Bennett turned in both the hard drive and his county-issued laptop to the marshal’s department in a matter of days, saying later that they were both so old they were unlikely to be reissued so he wasn’t in a rush to return them.
Bennett has steadfastly denied wrongdoing, contending that there is a hard copy in his former county office of all public records that were on his computer. Bennett also has said that the data wipe was approved by then-County Administrator Jack Krakeel.
At Thursday’s county commission meeting, Commissioner Randy Ognio noted that the investigation into the matter concluded that Bennett may have violated Georgia open records laws. Perhaps because it is considered a legal matter, the commission decided to avoid further comment on the matter beyond taking the unanimous vote to forward the investigation to Inagawa.
Some might consider it suspicious that Bennett’s hard drives weren’t wiped by county personnel, as he took them off-site to presumably be wiped by a private company. The county apparently did not make a routine backup of Bennett’s computers, either, as there is no such reference made in the detailed investigation conducted by the marshal’s department.
Frequent Bennett critic and fellow attorney Wayne Kendall has contended that Bennett wanted evidence erased from the hard drives of how Bennett represented several clients in other courts while he was serving as the county’s full-time staff attorney, which would have violated his initial employment contract.
Kendall and Bennett have clashed in court, first in the district voting lawsuit filed by the NAACP and later in a filing in Fayette County Superior Court in which Kendall asked a judge to overturn a late amendment to Bennett’s contract as he was being transitioned out of the role by the end of December.
Bennett has said part of the reason he wanted the drives wiped was because he knew County Commissioner Steve Brown would “snoop” through them looking for dirt against him. Bennett and Brown often clashed, and Brown discredited Bennett’s work to the point where Brown publicly said he couldn’t trust any of Bennett’s legal opinions.
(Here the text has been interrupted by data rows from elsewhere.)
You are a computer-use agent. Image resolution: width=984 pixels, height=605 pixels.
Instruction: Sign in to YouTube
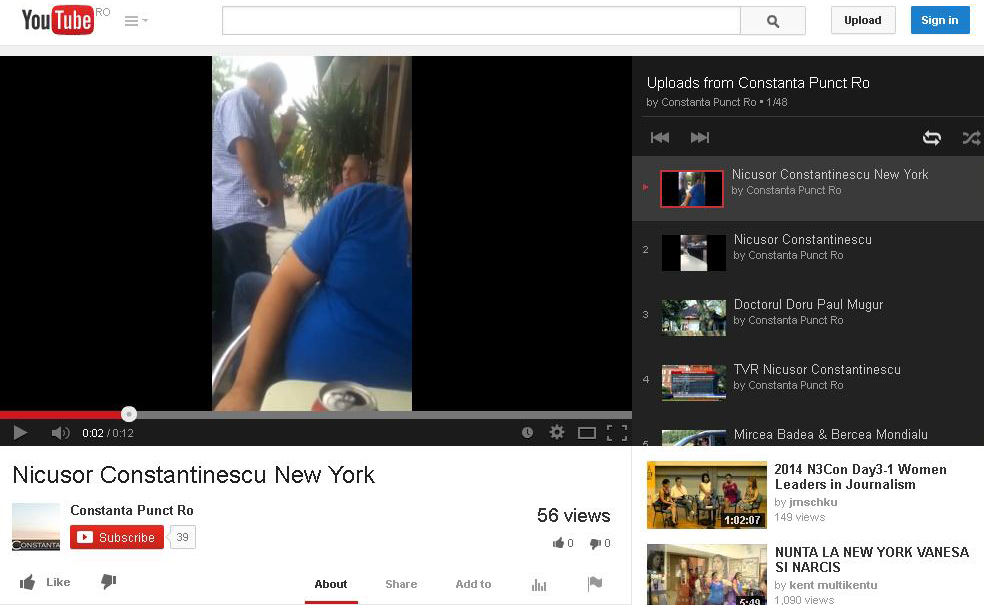(x=938, y=19)
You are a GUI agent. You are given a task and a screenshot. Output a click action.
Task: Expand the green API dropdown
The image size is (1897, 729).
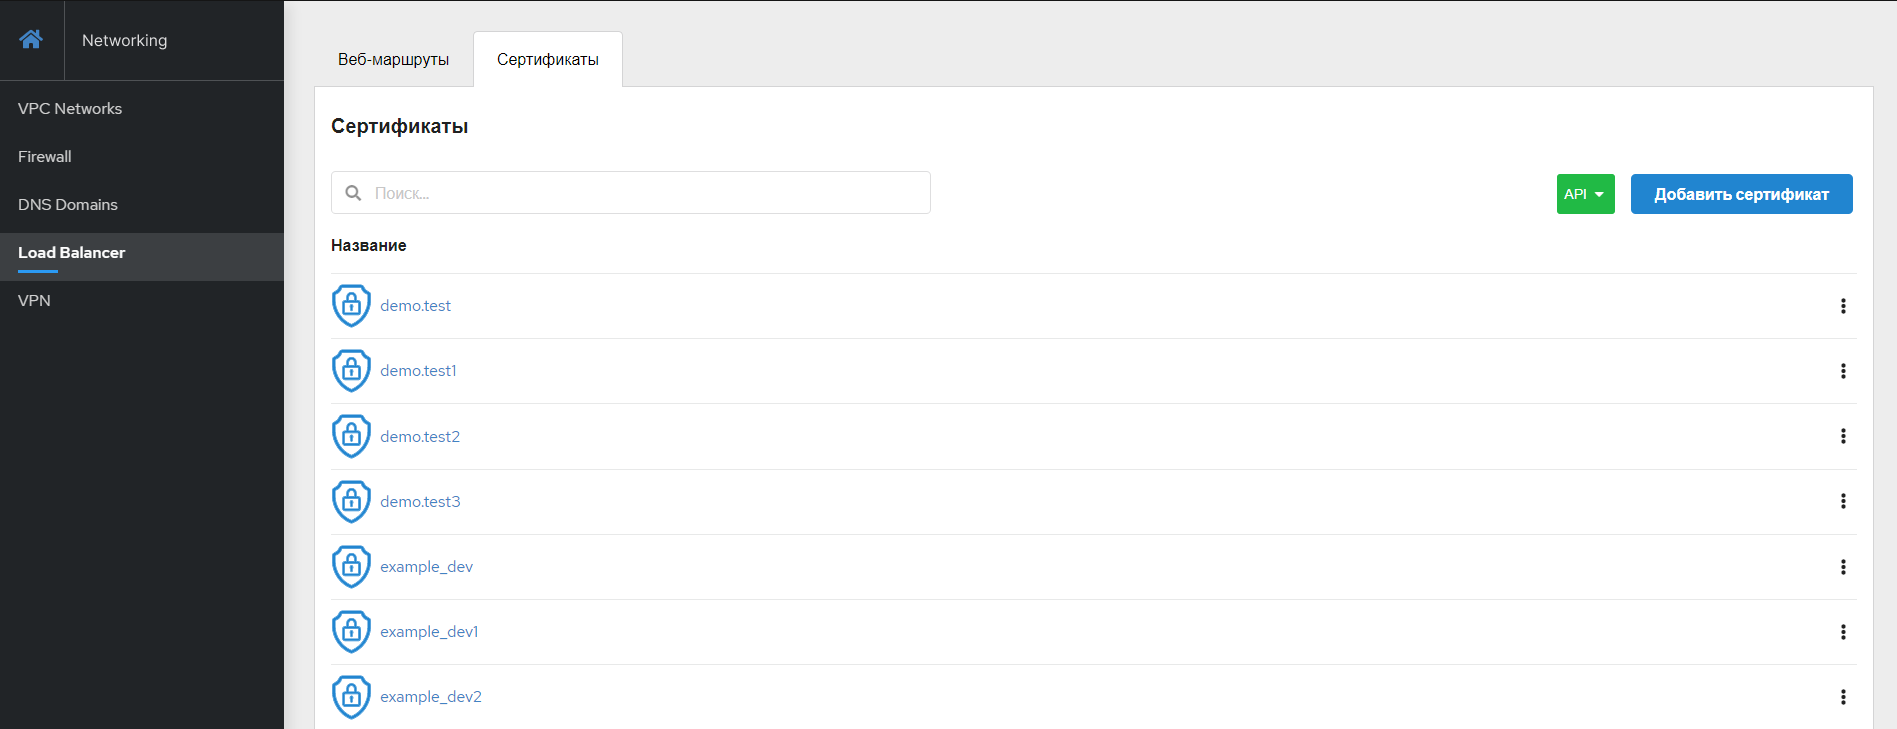point(1585,194)
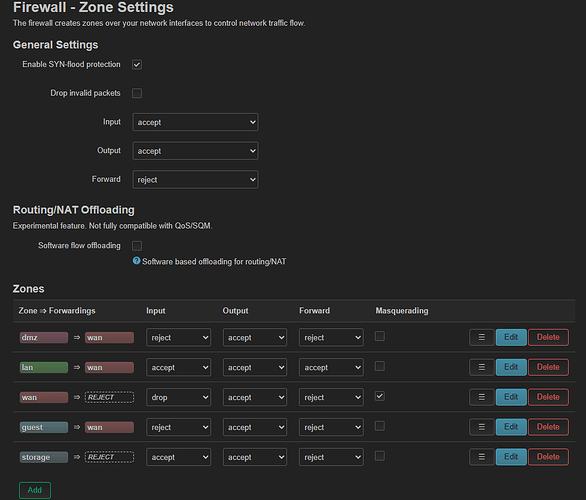This screenshot has width=586, height=500.
Task: Toggle Enable SYN-flood protection checkbox
Action: 137,65
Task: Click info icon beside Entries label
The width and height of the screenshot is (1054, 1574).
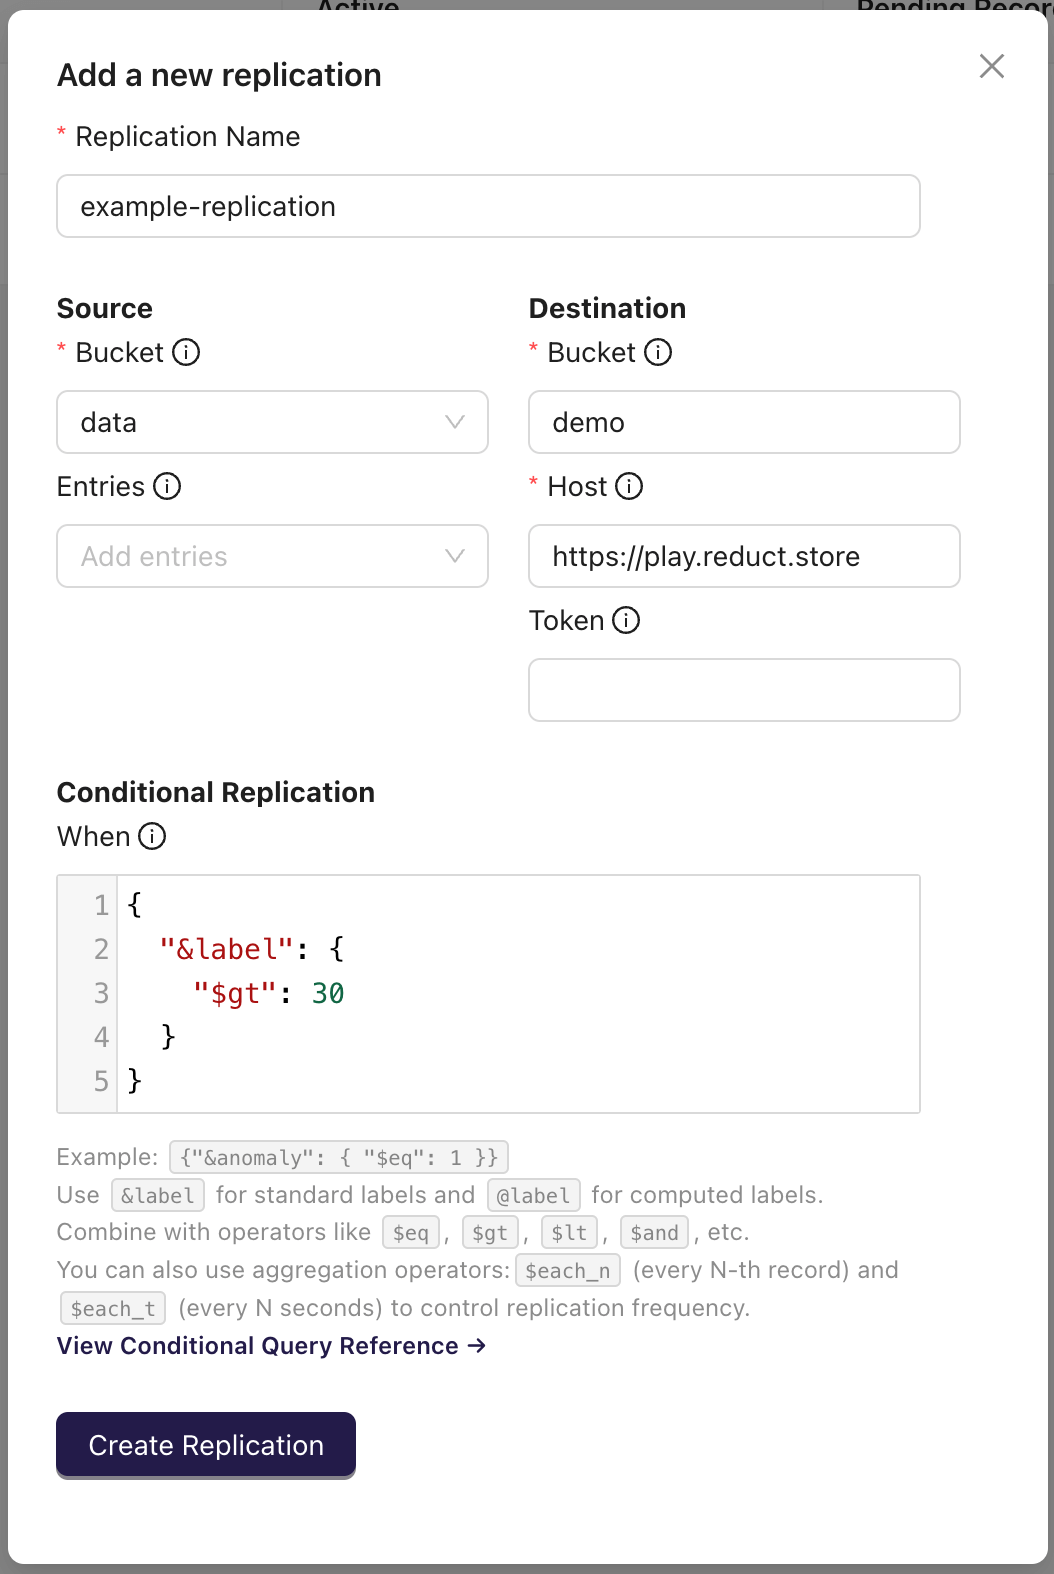Action: point(167,486)
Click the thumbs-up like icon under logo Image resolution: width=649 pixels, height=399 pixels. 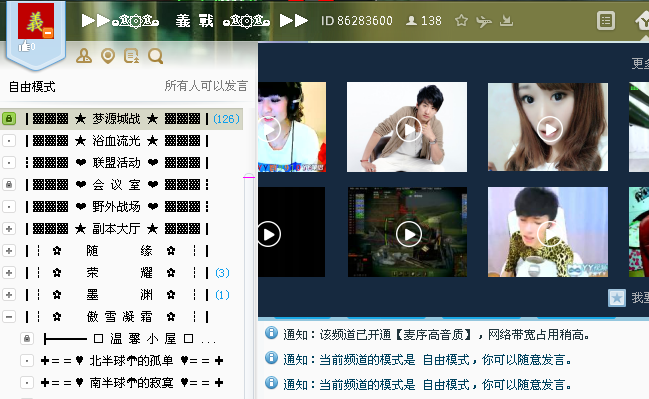coord(24,46)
Bennett in January told The Citizen that most of the data on the computer hard drives included drafts and legal notes, such as excerpts from cases germane to the legal filings he presented on behalf of the county, which are also public record and on file in various courts, Bennett noted.
“This is all because Steve wanted to go through my hard drive to try and drag something up on me,” Bennett said in January. “He told somebody that. He said he was convinced I had done something unethical and he was going to find it on my computer.”
Brown in January confirmed that he wanted to know what was on Bennett’s hard drives, and initially accused Bennett of “theft of county property.”
Since Bennett had the permission of former County Administrator Krakeel, however, the marshal’s department ultimately determined that no theft had taken place. The marshal’s report was later amended to note that under the county’s administrative flow chart in place at the time, Bennett was to report directly to the county commission and not the county administrator.